Karen Jackson Ford’s Gender and the Poetics of Excess explores the extravagant writing styles of American women poets who simultaneously parody the stereotype of the gabby female and demand a place for their words in a literary tradition that is inhospitable to women writers.
Karen J. Ford
Publications include: Split-Gut Song: Jean Toomer & The Poetics of Modernity; Gender and the Poetics of Excess: Moments of Brocade; “The Sonnets of Satin-Legs Brooks”; “Marking Time in Native America: Haiku, Elegy, Survival”; and “The Fight and the Fiddle in African American Poetry.”

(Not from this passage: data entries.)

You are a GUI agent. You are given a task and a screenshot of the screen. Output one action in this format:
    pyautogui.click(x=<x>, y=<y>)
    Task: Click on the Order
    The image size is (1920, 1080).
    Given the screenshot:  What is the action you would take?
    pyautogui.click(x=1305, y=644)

I work on nineteenth- and twentieth-century American poetry and poetics. I am interested in the politics of literary form--how writers employ poetic forms for social and political purposes. My first book, Gender and the Poetics of Excess, explores the extravagant writing styles of some women poets who simultaneously parody the stereotype of the gabby female and demand a place for their words in a literary tradition that is inhospitable to women writers. My second, Split-Gut Song: Jean Toomer and the Poetics of Modernity, investigates how Toomer and other modernist writers equated certain poetic forms with specific racial or national identities. I am currently at work on a book about race and poetic form, trying to understand the processes by which some forms--the sonnet, ballad, haiku, or free verse, for instance--are "racialized," given a racial content or asked to do racial work in the literary culture. How does Native American poet Gerald Vizenor, for example, come to view Japanese haiku as a form that can record his Anishinaabe oral heritage?